Given problem:
Starting at the line that contains "Click the value 14.4V in the text" and ending at the line that contains "(x=103, y=403)", switch "arrowhead" to "pointer". Give back only those lines, with everything else left unchanged.

Data shown:
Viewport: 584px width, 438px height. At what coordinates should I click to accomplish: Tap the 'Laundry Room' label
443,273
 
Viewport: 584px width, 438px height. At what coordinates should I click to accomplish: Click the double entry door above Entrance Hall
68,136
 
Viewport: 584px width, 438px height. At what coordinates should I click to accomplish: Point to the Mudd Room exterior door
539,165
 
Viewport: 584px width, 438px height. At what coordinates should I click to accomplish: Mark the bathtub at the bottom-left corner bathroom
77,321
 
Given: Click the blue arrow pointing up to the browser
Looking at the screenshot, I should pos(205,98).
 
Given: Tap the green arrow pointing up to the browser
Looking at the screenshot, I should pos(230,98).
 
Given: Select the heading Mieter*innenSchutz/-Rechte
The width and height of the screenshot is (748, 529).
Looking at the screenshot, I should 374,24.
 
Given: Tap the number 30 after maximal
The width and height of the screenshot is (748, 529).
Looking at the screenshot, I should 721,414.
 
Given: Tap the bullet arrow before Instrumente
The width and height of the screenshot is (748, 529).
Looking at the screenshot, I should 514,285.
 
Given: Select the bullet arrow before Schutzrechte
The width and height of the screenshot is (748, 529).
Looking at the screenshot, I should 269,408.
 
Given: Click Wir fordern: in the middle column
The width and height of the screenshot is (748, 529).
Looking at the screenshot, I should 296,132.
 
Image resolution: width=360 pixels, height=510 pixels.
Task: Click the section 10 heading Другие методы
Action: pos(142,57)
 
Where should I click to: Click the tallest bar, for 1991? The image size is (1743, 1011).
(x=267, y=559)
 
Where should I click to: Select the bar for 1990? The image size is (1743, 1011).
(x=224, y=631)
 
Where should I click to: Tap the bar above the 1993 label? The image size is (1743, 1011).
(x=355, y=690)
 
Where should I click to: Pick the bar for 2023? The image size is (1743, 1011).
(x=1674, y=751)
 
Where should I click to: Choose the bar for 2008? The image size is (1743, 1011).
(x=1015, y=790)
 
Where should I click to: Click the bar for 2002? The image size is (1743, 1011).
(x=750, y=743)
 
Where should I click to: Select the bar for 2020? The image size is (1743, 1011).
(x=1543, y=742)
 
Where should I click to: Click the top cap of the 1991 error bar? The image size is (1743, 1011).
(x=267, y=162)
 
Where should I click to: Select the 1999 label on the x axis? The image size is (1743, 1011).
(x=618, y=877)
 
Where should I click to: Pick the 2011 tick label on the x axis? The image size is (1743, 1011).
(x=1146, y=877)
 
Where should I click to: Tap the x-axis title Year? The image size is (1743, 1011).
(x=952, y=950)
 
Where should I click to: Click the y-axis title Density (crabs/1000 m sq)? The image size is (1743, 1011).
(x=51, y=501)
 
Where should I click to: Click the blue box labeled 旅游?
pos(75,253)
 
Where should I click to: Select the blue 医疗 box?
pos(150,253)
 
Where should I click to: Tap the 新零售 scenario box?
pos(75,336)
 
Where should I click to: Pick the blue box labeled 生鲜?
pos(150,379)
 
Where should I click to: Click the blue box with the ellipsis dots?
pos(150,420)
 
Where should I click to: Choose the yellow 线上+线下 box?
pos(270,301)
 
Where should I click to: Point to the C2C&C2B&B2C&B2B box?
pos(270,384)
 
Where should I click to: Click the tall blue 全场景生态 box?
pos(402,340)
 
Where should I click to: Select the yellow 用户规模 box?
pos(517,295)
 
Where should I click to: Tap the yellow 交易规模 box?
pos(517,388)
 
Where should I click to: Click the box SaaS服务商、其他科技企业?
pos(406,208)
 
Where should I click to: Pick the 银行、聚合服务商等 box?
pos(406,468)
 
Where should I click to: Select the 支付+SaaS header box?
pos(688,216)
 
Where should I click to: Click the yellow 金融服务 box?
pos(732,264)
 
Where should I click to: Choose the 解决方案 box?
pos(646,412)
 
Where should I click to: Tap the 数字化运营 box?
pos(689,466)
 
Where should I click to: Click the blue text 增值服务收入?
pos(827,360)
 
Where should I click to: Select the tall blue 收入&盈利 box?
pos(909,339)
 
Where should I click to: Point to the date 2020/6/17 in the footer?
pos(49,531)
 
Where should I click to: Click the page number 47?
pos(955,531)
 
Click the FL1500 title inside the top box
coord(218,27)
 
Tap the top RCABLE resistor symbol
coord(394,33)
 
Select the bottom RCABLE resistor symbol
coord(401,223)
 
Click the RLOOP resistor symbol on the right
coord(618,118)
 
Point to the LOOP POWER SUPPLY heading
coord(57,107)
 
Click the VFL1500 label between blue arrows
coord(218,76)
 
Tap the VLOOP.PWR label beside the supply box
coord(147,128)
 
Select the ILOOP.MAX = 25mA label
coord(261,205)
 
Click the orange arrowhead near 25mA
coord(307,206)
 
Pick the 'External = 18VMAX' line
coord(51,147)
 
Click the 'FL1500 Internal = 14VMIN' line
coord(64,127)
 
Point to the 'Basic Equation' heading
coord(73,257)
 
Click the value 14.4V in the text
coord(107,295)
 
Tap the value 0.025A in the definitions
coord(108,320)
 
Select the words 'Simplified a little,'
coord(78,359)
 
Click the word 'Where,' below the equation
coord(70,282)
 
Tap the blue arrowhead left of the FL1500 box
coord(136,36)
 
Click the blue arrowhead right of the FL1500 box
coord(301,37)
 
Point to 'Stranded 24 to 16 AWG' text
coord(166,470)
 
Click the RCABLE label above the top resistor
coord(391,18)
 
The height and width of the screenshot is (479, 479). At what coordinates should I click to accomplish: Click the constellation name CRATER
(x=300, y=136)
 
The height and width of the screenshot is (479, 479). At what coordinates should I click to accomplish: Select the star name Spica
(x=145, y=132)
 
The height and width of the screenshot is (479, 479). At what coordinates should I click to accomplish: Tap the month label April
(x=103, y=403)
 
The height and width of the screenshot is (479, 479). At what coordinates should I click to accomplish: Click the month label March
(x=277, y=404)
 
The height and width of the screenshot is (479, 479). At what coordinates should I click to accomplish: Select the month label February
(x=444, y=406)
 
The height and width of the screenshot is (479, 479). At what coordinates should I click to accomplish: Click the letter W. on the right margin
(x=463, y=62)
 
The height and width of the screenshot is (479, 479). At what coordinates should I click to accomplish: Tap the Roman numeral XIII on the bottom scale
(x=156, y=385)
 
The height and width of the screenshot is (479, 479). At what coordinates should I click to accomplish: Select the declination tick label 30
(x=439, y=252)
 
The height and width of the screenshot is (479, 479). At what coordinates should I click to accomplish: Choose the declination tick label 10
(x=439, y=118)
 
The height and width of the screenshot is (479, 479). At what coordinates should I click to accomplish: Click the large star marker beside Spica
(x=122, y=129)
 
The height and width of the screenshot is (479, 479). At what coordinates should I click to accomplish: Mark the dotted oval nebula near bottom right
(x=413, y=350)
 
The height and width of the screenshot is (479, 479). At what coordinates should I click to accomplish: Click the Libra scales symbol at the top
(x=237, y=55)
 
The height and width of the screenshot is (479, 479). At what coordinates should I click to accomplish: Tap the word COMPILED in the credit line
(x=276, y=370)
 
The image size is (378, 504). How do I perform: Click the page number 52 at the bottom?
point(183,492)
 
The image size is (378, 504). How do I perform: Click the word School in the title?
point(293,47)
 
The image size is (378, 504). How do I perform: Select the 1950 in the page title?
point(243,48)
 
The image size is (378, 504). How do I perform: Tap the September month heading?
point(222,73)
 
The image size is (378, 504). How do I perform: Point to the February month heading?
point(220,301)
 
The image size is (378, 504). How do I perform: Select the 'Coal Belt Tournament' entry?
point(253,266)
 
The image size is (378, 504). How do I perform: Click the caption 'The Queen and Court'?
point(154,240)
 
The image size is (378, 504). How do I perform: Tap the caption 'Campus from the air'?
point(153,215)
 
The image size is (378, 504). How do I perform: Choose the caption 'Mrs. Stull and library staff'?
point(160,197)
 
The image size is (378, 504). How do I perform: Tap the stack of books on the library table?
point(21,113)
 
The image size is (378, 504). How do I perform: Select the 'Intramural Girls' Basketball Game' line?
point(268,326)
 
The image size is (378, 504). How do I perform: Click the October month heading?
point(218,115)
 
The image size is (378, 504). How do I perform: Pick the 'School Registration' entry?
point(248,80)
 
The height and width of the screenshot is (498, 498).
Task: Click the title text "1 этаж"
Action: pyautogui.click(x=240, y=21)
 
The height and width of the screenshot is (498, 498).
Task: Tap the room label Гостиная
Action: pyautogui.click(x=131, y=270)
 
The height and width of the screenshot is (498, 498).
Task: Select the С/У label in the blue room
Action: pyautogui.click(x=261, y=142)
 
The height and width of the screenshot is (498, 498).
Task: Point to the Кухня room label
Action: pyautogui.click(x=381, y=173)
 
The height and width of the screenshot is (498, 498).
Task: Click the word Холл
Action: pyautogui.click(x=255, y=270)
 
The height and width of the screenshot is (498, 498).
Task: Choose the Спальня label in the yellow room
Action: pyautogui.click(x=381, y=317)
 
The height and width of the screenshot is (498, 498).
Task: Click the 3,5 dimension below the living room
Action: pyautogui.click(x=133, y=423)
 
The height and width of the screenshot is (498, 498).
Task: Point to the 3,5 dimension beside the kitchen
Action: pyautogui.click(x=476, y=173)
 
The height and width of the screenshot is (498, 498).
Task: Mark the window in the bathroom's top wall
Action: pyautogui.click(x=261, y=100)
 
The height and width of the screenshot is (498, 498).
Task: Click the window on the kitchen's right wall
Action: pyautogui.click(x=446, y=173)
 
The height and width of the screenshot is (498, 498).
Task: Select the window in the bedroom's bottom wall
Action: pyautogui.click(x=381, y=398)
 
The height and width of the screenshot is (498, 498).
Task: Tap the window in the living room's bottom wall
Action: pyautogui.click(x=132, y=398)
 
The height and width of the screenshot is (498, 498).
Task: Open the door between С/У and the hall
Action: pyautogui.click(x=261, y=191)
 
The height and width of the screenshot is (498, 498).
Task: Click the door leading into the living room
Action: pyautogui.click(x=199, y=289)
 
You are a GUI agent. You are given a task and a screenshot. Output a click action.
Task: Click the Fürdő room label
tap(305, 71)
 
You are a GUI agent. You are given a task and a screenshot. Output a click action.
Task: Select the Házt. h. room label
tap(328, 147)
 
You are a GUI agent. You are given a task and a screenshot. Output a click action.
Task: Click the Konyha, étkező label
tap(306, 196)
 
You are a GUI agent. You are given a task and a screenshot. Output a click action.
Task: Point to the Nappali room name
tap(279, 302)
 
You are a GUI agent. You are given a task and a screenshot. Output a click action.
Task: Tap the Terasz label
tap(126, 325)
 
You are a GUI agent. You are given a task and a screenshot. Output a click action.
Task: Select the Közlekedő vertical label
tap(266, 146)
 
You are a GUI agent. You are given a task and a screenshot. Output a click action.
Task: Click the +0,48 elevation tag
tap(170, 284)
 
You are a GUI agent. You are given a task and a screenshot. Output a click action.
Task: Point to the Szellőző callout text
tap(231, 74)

Output below:
Click the value 14.4V in the text
coord(107,295)
 
Tap the value 0.025A in the definitions
coord(108,320)
 
Select the words 'Simplified a little,'
coord(78,359)
 
Click the word 'Where,' below the equation
coord(70,282)
 
Tap the blue pointer left of the FL1500 box
coord(136,36)
 
Click the blue pointer right of the FL1500 box
coord(301,37)
 
Point to 'Stranded 24 to 16 AWG' text
coord(166,470)
 
Click the RCABLE label above the top resistor
coord(391,18)
 
The height and width of the screenshot is (479, 479). At what coordinates should I click to accomplish: Click the constellation name CRATER
(x=300, y=136)
 
The height and width of the screenshot is (479, 479). At what coordinates should I click to accomplish: Select the star name Spica
(x=145, y=132)
 
The height and width of the screenshot is (479, 479). At what coordinates should I click to accomplish: Tap the month label April
(x=103, y=403)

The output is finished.